Petri-dish samples suggest antibodies are produced against the SA virus, which is the hope that there will be sufficient protection.
It should be worth saying as well that because it’s a mutation it doesn’t require a new vaccine, merely and updated version of the current vaccine. Which is why it look like a booster jab will be needed. Even though it’s not fully true I’d consider someone with both original AZ jabs to be fully vaccinated (when deciding reducing lockdown restrictions etc). We have this at the moment with the flu jab. It can’t protect against all mutations of flu but it can provide enough protection to be tolerable
 
I would imagine it may take a couple of years for the virus to get to levels of flu mortalities because, and I am sure Bear and others will correct me if I am wrong, the virus will mutate and change whilst it tries to find a balance between killing it's host and replicating better. Meanwhile we will be developing more and better vaccines. It essentially becomes an arms race and lots of people will have to be producing relevant anti-bodies or be vaccinated against the latest strain.

I would imagine at some point in the future a biological balance is found between host survival and virus reproduction. With an R of 9 and how quickly this is mutating I can't see it be erradicated anytime soon.

Unfortnately I am coming to believe that some controls will be in place next winter and possibly for several winters thereafter.
 
One thing I keep wondering is-will we need herd immunity once all vulnerable groups are vaccinated and protected? I read somewhere that for a reasonably fit person under 50 the chances of dying from Covid are something like 1 in 39,000?
I’m guessing that’s it’s more complicated than I’m imagining but I genuinely wonder why it’s necessary to vaccinate people who aren’t at risk?
Long covid is a thing. It seems to affect previously fit and healthy people disproportionately. No idea on percentage of those affected but it has to be a consideration?
 
It is likely it will mutate to something less dangerous as Spanish flu did after 13 months. There was a lot of moving around in 1918/19 because of WW1. Didn' t we have 3 million people in France that were transported back in 1 month? Spanish Flu spread fast in crowded areas - 12,000 died in 5 weeks in the City of Philadelphia in October 1918 when a group of sailors arrived from New York that must have needed a high R number. If you look at the infection and death rates in 1918/19 and 2020/21 the UK trend line looks similar, with high rates in May 1918 and then a second bigger wave in November 1918 and a smaller third wave in May 1919 (which I hope we will avoid through vaccines).
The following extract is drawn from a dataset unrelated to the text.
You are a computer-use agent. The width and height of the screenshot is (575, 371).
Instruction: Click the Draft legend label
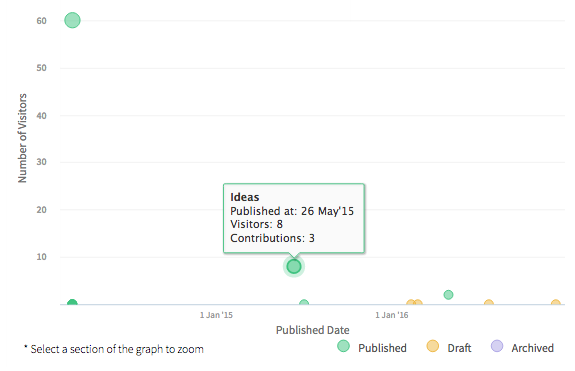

We lived a 100 years with polio without any lock downs. It was horrible, you probably had 1 in 100,000 chance of getting it if you went in a Public swimming pool in the 1950s (as poor Ian Drury did) . TB killed hundreds every year on Teesside in the 1950s and even 1960s. Poole hospital at Nunthorpe was a TB hospital. My grandad died there in 1958 in his early 50s and my mum said it was packed. We have to live with some very low level risk.

I would vaccinate everyone eventually as the young can still get ill with it and spread it. We have to create a barren environment for CV19 without lock down.

Ref requiring 90/95% herd immunity - its hard to believe only 5% to 10% are naturally immune - in the worst plagues of the middle ages - at least 35% were naturally immune.